Input data:
BEGIN
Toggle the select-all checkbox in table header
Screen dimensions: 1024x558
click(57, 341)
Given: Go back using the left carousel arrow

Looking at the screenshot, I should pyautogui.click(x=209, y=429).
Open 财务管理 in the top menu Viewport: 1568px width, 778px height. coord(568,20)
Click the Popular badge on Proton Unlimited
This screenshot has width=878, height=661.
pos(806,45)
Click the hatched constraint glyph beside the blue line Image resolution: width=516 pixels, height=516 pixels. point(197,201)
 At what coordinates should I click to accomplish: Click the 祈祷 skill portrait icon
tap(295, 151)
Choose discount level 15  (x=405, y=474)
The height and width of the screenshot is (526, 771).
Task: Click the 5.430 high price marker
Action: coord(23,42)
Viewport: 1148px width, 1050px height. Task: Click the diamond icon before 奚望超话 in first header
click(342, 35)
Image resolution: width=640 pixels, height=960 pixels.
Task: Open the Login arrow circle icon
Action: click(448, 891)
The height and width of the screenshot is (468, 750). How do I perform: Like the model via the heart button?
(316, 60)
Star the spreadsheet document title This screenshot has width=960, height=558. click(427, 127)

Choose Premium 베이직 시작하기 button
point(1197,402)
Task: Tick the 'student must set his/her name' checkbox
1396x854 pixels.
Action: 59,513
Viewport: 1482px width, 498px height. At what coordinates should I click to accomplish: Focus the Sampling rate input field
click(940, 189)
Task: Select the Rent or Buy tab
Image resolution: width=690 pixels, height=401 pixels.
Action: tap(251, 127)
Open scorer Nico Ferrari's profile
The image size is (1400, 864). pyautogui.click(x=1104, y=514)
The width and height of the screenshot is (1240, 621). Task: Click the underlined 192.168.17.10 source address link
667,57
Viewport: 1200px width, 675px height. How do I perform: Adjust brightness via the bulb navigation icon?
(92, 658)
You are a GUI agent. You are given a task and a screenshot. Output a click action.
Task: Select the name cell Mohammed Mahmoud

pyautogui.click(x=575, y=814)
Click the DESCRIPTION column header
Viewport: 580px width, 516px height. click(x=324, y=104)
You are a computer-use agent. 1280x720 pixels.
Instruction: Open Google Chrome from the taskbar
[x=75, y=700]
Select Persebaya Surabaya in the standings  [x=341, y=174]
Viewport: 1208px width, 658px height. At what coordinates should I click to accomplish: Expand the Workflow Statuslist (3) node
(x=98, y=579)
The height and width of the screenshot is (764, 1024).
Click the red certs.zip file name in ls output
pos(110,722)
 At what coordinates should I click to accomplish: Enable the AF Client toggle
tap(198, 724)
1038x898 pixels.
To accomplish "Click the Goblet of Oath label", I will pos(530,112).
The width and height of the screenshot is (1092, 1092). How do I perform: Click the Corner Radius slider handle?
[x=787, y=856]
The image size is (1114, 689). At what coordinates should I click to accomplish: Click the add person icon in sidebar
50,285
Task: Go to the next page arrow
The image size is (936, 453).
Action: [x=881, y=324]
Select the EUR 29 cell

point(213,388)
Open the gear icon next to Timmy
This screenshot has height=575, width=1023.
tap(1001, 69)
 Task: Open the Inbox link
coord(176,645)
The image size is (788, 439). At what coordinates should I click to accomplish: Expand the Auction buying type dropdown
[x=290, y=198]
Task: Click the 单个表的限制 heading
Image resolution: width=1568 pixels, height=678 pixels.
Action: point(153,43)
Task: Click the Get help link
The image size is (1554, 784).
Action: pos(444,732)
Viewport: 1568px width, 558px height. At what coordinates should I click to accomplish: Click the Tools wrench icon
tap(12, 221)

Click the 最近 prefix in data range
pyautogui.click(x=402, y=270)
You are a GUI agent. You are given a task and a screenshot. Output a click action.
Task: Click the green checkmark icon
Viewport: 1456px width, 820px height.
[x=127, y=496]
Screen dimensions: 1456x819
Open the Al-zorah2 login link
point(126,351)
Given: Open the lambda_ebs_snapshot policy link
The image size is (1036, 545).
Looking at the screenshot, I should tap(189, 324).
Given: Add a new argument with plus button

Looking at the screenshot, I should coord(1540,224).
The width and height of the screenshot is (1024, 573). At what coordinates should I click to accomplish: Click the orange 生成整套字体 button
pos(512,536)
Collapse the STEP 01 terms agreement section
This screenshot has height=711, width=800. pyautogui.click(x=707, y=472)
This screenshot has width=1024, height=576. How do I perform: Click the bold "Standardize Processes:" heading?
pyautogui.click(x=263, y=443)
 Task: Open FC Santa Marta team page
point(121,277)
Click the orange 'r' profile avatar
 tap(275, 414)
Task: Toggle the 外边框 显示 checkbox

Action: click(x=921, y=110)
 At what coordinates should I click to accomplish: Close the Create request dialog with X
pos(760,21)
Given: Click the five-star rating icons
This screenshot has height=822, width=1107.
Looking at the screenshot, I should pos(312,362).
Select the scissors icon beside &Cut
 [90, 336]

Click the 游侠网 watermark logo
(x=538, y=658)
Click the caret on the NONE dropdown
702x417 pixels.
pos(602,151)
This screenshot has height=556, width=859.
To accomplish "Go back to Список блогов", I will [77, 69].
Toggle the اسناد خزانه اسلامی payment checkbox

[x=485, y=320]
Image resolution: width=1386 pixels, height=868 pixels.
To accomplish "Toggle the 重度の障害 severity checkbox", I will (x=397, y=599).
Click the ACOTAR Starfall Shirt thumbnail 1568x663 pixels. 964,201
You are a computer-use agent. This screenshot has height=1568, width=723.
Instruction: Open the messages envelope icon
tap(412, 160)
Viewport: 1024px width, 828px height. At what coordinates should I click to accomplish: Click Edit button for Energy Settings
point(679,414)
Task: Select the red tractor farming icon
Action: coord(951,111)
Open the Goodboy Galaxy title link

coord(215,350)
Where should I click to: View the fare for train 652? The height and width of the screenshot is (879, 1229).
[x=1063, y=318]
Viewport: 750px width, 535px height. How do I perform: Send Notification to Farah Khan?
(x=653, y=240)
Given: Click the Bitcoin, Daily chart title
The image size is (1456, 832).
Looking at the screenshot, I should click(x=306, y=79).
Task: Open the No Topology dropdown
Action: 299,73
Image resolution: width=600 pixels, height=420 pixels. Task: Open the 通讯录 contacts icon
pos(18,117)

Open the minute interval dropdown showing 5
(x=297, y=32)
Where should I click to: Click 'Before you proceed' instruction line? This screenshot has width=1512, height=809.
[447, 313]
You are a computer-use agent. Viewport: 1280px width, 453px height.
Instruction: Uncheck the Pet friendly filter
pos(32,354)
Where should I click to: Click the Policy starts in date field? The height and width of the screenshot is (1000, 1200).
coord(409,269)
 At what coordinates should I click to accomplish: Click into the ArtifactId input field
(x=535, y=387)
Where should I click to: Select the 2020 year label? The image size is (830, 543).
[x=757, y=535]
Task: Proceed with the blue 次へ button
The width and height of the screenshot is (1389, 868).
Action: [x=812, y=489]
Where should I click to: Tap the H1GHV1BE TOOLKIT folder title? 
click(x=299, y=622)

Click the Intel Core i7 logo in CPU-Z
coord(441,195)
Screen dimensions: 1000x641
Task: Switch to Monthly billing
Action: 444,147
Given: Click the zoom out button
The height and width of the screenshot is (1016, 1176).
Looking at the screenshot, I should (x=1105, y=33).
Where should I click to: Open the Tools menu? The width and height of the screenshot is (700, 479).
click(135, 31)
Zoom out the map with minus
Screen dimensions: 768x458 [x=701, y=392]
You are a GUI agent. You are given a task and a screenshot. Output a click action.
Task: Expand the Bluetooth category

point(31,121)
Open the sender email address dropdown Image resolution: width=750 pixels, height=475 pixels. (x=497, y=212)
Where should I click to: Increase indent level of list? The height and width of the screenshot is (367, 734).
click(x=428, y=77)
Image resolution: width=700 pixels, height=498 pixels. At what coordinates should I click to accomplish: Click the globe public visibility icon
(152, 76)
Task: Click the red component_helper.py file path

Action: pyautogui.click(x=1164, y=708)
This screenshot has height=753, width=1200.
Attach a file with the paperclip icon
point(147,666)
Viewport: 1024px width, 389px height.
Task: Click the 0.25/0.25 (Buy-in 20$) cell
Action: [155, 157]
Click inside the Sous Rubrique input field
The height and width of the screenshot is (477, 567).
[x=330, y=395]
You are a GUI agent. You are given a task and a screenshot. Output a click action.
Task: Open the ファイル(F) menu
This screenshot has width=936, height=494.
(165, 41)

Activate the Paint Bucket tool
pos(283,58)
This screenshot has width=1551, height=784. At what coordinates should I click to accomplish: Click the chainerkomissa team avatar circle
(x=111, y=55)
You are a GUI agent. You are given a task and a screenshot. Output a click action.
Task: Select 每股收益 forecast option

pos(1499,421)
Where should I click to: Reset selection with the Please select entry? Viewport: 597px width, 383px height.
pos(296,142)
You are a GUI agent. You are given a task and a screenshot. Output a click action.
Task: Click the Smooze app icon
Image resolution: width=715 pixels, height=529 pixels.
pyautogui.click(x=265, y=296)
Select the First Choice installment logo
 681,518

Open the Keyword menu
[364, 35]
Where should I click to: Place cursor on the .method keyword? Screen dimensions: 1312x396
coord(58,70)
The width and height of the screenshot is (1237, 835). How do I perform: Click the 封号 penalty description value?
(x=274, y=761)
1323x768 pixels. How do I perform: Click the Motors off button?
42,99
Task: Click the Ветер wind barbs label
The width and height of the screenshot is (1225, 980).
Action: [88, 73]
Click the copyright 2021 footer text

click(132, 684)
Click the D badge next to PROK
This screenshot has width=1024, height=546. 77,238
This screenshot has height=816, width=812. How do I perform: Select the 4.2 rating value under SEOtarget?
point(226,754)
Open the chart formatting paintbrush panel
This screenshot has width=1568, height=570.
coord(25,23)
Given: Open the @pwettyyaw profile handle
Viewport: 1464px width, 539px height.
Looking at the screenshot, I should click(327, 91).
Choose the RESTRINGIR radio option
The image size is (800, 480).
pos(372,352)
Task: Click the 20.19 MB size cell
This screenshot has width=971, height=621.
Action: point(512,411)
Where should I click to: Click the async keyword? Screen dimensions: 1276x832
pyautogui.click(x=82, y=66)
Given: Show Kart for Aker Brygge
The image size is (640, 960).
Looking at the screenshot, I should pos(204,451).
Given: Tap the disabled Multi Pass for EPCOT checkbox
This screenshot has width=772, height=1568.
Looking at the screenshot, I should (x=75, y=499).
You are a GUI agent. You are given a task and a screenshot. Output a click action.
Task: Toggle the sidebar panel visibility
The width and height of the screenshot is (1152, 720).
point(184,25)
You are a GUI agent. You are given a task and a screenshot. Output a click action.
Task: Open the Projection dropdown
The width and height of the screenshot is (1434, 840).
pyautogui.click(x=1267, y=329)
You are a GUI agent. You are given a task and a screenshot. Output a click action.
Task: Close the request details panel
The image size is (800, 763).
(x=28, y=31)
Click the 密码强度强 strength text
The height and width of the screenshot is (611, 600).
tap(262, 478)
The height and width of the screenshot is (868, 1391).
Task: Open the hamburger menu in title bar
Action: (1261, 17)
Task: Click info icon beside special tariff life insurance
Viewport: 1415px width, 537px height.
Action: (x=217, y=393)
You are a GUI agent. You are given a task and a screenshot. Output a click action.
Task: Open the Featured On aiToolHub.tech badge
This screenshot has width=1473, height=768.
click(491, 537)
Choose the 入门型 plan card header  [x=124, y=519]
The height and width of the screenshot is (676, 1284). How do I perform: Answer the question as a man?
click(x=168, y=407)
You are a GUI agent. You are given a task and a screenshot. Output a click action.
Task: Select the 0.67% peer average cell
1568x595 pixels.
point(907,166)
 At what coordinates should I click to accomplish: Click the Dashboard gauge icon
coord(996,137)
END
In the entries above, one line contains "Open the minute interval dropdown showing 5" and another contains "Given: Click the zoom out button". Reproduce exactly those two lines and the lines between them, nothing else.

Open the minute interval dropdown showing 5
(x=297, y=32)
Where should I click to: Click 'Before you proceed' instruction line? This screenshot has width=1512, height=809.
[447, 313]
You are a computer-use agent. Viewport: 1280px width, 453px height.
Instruction: Uncheck the Pet friendly filter
pos(32,354)
Where should I click to: Click the Policy starts in date field? The height and width of the screenshot is (1000, 1200).
coord(409,269)
 At what coordinates should I click to accomplish: Click into the ArtifactId input field
(x=535, y=387)
Where should I click to: Select the 2020 year label? The image size is (830, 543).
[x=757, y=535]
Task: Proceed with the blue 次へ button
The width and height of the screenshot is (1389, 868).
Action: [x=812, y=489]
Where should I click to: Tap the H1GHV1BE TOOLKIT folder title? 
click(x=299, y=622)

Click the Intel Core i7 logo in CPU-Z
coord(441,195)
Screen dimensions: 1000x641
Task: Switch to Monthly billing
Action: 444,147
Given: Click the zoom out button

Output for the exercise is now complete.